Begin SOURCE TEXT

# Check if scraping is allowed using robots.txt

In [1]:
from urllib import robotparser

robots_url = "https://en.wikipedia.org/robots.txt"
rp = robotparser.RobotFileParser()
rp.set_url(robots_url)
rp.read()

In [4]:
target = "https://en.wikipedia.org/wiki/Artificial_intelligence"
print("Allowed to scrape?", rp.can_fetch("*", target))

Allowed to scrape? True


# Sending an HTTP GET request

In [6]:
import requests

In [9]:
url = "https://en.wikipedia.org/wiki/Artificial_intelligence"
headers = None

resp = requests.get(url, headers=headers, timeout=5)

In [18]:
print(f"Status code : {resp.status_code}")
print(f"Content-Type : {resp.headers.get('Content-Type')}")
print(f"First 100 char of HTML page : {resp.text[:100]}")

Status code : 200
Content-Type : text/html; charset=UTF-8
First 100 char of HTML page : <!DOCTYPE html>
<html class="client-nojs vector-feature-language-in-header-enabled vector-feature-la


# Parsing HTML with BeautifulSoup

In [19]:
from bs4 import BeautifulSoup

In [20]:
soup = BeautifulSoup(resp.text, "lxml")
# soup = BeautifulSoup(resp.text, "html.parser")

In [22]:
soup.title.get_text()

'Artificial intelligence - Wikipedia'

In [23]:
heading = soup.find("h1", id="firstHeading").get_text(strip=True)
print("Main heading : ", heading)

Main heading :  Artificial intelligence


In [28]:
content_div = soup.find("div", id="mw-content-text")

first_paragraph = ""

for p in content_div.find_all("p"):
    text = p.get_text(strip=True)
    if len(text) > 50:
        first_paragraph = text
        break

print(f"First paragraph : {first_paragraph}")

First paragraph : Artificial intelligence(AI) is the capability ofcomputational systemsto perform tasks typically associated withhuman intelligence, such aslearning,reasoning,problem-solving,perception, anddecision-making. It is afield of researchincomputer sciencethat develops and studies methods andsoftwarethat enable machines toperceive their environmentand uselearningandintelligenceto take actions that maximize their chances of achieving defined goals.[1]


In [30]:
from urllib.parse import urljoin

base = "https://en.wikipedia.org"

End SOURCE TEXT

**INSTRUCTION A:** Format the rows as a JSON list of strings, one string per line and no blank lines, starting at the first row and ending at the line that contains "[x=753, y=1521]".

Begin THE INPUT

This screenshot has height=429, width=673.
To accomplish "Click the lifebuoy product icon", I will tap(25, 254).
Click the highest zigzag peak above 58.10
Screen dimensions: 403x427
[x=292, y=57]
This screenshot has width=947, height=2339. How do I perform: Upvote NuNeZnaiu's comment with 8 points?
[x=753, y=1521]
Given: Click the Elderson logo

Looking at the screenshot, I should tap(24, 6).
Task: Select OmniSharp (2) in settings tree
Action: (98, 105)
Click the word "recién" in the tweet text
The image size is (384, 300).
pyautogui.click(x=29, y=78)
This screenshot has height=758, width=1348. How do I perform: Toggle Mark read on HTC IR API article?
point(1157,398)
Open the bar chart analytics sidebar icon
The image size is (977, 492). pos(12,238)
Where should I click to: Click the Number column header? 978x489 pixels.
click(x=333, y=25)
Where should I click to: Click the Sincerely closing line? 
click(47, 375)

End THE INPUT

**INSTRUCTION B:** From the web-scraping notebook, copy the passage starting at "# Check if scraping" and ending at "rp.set_url(robots_url)".

**EXERCISE SOLUTION A:**
[
  "This screenshot has height=429, width=673.",
  "To accomplish \"Click the lifebuoy product icon\", I will tap(25, 254).",
  "Click the highest zigzag peak above 58.10",
  "Screen dimensions: 403x427",
  "[x=292, y=57]",
  "This screenshot has width=947, height=2339. How do I perform: Upvote NuNeZnaiu's comment with 8 points?",
  "[x=753, y=1521]"
]

**EXERCISE SOLUTION B:**
# Check if scraping is allowed using robots.txt

In [1]:
from urllib import robotparser

robots_url = "https://en.wikipedia.org/robots.txt"
rp = robotparser.RobotFileParser()
rp.set_url(robots_url)